Katalin Farkas: Two Versions of the Extended Mind Thesis
Lecture organised by the department of Theoretical Philosophy
Andy Clark *with support by David Chalmers* has been arguing for years that the mind extends beyond the skull or the skin: that subjects have cognitive processes and propositional attitudes in virtue of their relations to some external device, like a computer or a notebook (Clark and Chalmers, 1998, Clark 2008). The Extended Mind thesis has drawn both support and criticism.
However, most discussions *including those by Clark and Chalmers themselves* fail to distinguish between two very different theses that follow from the original setup. The first version claims that the physical basis of all mental features can be located spatially outside the body. Once we accept that the mind depends to some extent on physical events, this thesis is not particularly interesting. The second version applies to standing states only, and has to do with the extension of the role of such states. This second version is much more interesting, because it points to a potential tension in our conception of minds or selves.

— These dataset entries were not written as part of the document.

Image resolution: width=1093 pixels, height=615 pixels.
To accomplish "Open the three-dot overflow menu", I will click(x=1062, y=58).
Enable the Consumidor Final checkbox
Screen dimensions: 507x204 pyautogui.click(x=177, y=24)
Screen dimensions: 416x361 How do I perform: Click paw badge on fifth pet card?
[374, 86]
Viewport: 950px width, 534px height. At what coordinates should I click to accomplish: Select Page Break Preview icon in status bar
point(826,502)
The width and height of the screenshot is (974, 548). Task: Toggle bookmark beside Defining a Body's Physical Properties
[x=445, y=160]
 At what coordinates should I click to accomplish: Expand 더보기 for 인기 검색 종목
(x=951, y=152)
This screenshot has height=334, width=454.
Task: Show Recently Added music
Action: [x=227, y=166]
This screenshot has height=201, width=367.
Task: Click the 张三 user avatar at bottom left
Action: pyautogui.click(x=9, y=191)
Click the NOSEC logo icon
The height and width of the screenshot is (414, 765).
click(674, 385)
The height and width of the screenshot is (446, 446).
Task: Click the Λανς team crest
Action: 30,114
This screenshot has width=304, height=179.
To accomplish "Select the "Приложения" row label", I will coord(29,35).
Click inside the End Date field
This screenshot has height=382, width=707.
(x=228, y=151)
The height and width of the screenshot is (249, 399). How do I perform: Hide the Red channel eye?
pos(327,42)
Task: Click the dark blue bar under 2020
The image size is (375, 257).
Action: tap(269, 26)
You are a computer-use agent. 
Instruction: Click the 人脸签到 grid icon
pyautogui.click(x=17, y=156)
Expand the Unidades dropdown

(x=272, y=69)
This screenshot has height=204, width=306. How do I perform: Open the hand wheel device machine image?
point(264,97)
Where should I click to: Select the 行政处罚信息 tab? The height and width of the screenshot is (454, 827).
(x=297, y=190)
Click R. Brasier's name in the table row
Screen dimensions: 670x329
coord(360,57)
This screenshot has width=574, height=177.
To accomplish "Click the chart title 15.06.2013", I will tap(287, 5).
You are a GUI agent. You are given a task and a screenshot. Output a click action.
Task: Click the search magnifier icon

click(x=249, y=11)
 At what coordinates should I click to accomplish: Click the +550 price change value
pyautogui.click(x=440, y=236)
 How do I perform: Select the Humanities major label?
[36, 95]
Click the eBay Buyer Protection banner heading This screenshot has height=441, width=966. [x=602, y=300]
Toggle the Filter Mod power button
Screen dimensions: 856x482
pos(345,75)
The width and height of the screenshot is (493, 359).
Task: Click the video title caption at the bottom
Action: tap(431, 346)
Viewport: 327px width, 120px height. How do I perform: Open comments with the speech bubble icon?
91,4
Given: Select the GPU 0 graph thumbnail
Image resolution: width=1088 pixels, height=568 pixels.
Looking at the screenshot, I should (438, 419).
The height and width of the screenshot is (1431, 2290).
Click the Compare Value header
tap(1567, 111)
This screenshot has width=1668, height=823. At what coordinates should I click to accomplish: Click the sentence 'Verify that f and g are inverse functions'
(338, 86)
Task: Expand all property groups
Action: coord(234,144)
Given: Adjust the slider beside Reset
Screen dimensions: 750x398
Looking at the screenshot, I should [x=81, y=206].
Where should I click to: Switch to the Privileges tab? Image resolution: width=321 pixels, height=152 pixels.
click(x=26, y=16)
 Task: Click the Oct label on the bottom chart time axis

Katalin Farkas is Professor of Philosophy at Central European University in Budapest. She graduated in mathematics and philosophy at the Eotvos Lorand University in Budapest and obtained a PhD in philosophy at the Hungarian Academy of Sciences. Her main interest is the philosophy of mind *especially the debate about externalism and the philosophy of perception* and some issues in metaphysics, especially the nature of necessity. She also has an historical interest in Descartes' work. She is co-author and co-editor, with Tim Crane, of Metaphysics: A Guide and Anthology (OUP 2004) and the author of The subject's point of view (OUP 2008). In the academic year 2008/9, she was Kerstin Hesselgren visiting professor at the University of Stockholm.